Ежегодно в мире фиксируется 40–50 ураганов. Как правило, они формируются в Атлантическом океане, Карибском море и Мексиканском заливе. Сезон ураганов – с 1 июня по 30 ноября.
Для названий ураганов используются 126 мужских и женских имен в алфавитном порядке. Не используются имена, начинающиеся с букв Q, U, X, Y, Z.
Мощь урагана оценивается по 5-балльной шкале, где 1 означает слабый ураган, а 5 – ураган катастрофической силы.
Хотя ураганные ветры в центре циклона достигают огромной скорости, сам ураган может двигаться медленно и даже останавливаться, что позволяет предсказывать появление.
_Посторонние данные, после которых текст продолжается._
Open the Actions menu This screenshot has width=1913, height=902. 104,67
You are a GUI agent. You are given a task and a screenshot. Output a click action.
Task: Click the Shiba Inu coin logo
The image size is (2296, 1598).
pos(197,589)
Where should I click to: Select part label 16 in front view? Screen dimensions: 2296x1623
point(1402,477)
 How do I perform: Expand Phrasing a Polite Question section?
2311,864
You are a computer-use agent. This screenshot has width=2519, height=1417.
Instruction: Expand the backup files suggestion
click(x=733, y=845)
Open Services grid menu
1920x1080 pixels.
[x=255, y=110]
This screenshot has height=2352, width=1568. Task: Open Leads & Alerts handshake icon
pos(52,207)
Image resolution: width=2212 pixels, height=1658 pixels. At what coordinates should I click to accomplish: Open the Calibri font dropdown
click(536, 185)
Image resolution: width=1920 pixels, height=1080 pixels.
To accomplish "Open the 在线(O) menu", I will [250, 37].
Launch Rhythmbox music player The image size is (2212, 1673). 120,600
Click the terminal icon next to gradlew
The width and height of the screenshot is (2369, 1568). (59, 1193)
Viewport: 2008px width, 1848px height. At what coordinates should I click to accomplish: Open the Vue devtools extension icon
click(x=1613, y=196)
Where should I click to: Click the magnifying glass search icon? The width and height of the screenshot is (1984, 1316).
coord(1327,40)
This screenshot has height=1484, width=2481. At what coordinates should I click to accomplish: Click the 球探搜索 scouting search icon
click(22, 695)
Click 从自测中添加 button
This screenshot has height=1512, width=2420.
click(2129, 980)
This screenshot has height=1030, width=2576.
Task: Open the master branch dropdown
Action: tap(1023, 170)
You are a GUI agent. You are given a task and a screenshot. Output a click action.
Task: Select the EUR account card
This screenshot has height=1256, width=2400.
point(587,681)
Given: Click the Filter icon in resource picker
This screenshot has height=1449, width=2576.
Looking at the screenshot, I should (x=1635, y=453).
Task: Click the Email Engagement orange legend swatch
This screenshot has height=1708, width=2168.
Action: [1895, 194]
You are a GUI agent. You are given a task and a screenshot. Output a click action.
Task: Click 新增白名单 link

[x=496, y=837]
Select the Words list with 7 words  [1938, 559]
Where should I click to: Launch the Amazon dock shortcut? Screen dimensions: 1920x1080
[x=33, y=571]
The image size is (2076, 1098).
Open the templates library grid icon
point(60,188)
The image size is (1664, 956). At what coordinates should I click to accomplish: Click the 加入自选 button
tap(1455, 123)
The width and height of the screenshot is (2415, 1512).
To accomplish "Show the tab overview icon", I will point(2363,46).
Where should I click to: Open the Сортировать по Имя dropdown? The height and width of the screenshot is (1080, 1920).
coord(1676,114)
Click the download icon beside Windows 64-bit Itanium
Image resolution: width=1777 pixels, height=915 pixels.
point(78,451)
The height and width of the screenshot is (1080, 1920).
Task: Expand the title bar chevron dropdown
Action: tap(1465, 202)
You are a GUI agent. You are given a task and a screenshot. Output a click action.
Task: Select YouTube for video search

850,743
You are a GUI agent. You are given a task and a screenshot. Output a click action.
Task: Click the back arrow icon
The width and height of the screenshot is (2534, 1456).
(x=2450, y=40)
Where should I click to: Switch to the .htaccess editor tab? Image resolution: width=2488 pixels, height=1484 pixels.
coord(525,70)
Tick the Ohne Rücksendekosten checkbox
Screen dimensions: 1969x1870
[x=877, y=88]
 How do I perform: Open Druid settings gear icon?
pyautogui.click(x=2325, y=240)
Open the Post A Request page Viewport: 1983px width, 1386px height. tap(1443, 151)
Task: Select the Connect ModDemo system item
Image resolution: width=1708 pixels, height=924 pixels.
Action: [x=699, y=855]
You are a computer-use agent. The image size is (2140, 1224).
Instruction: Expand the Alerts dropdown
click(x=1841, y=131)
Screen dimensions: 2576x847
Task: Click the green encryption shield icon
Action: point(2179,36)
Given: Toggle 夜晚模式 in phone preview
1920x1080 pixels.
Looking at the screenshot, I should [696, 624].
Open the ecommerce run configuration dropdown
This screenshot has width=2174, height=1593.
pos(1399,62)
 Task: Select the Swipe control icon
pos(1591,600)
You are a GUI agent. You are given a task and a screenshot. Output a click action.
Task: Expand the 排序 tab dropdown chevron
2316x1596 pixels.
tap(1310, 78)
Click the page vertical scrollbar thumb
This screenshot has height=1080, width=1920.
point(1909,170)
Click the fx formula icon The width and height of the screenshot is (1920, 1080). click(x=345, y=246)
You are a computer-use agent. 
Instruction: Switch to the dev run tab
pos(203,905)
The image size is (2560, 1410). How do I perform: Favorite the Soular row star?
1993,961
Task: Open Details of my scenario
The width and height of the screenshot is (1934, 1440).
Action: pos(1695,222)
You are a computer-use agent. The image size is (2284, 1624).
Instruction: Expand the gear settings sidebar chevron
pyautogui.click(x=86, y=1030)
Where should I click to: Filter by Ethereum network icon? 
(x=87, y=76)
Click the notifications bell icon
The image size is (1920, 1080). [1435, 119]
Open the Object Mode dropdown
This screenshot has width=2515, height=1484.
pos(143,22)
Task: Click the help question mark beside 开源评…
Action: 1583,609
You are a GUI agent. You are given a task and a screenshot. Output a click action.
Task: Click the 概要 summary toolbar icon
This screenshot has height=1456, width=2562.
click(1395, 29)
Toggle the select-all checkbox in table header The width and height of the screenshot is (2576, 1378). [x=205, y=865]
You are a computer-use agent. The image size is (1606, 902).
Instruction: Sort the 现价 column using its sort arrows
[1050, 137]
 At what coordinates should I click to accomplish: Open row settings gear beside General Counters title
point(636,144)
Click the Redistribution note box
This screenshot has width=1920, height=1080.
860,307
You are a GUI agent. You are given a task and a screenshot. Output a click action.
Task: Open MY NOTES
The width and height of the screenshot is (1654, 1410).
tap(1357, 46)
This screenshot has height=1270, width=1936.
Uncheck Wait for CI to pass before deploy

«Катрина» занимает седьмое место в списке наиболее разрушительных ураганов США.
ИСТОРИЯ НЬЮ-ОРЛЕАНА
Нью-Орлеан называют Big Easy. И город оправдывает свое название.
1718
В устье Миссисипи французские колонисты основали город Нью-Орлеан. К 1721 году население насчитывало 400 тысяч человек. Большинство – бывшие пираты, высланные каторжники и авантюристы из Франции и Испании.
1765
Луизиана впервые продана. Согласно секретному договору, Франция отдала свои территории к западу от Миссисипи испанской короне.
1803
Наполеон продает Луизиану президенту Джефферсону за 60 миллионов франков.
1812
Луизиана официально становится 18-м штатом США. Территория США увеличивается почти вдвое.
1838
В Нью-Орлеане проходит первый праздник весны – карнавал Марди Гра, ставший впоследствии главным символом города.
1861
Начало гражданской войны в Америке. Луизиана сначала провозглашает независимость от США, а потом становится под знамя конфедератов.
1895
В Луизиане собирается первый в мире джаз-банд Бадди Болдена.
1901
В Луизиане просверлена первая нефтяная скважина. Нефть становится самым стабильным источником дохода штата со времен работорговли.
10 ПРИЧИН ВЛЮБИТЬСЯ В НЬЮ-ОРЛЕАН. ХОТЯ БЫ ДАЖЕ ЗАОЧНО
1. THE MOON OVER BOURBON STREET, СТИНГ
Изумительное сочетание «черного» джаза, франко-испанской барочной мелодики и британского рока. Очень точно передает настроение города.
2. «ИНТЕРВЬЮ С ВАМПИРОМ», ЭНН РАЙС, НИЛ ДЖОРДАН
В этом фильме главные герои вовсе не Том Круз и Брэд Питт, а увядающий Французский квартал и кладбища нью-орлеанских аристократов.
3. THE HOUSE OF THE RISING SUN, THE ANIMALS
Считается, что эту песню пели еще черные рабы. «Дом восходящего солнца» имеет точный адрес. В XIX веке бордель с таким названием помещался на Сент-Луис-стрит.
4. NEW ORLEANS, ДЖЕЙ ДЖЕЙ КЕЙЛ
Дж. Дж. Кейл – человек, подаривший Эрику Клэптону Cocaine. Его New Orleans – настоящий гимн карнавалу.
5. «ТРАМВАЙ «ЖЕЛАНИЕ», ТЕННЕССИ УИЛЬЯМС
Памятник трамваю и сейчас стоит в городе.
6. BASIN STREET BLUES, ФИЦДЖЕРАЛЬД–АРМСТРОНГ
Один из самых красивых блюзов на свете.
7. «СЕРДЦЕ АНГЕЛА», АЛАН ПАРКЕР
Микки Рурк по заданию дьявола отправляется в Нью-Орлеан и делает там все плохое.
8. LOVE SONG FOR BOBBY LONG, ШЕЙНИ ГЕЙБЕЛ
Блюзовое кино, где Джон Траволта играет пожилого алкоголика, а Скарлетт Йоханссон – непутевую дочь нью-орлеанской джазовой певицы.
9. THE BIG EASY, ДЖИМ МАКБРАЙД
Полицейское кино. Действие происходит в Нью-Орлеане.
10. «ОДНОРУКИЙ», ТЕННЕССИ УИЛЬЯМС
Рассказ – символ гей-культуры Нью-Орлеана.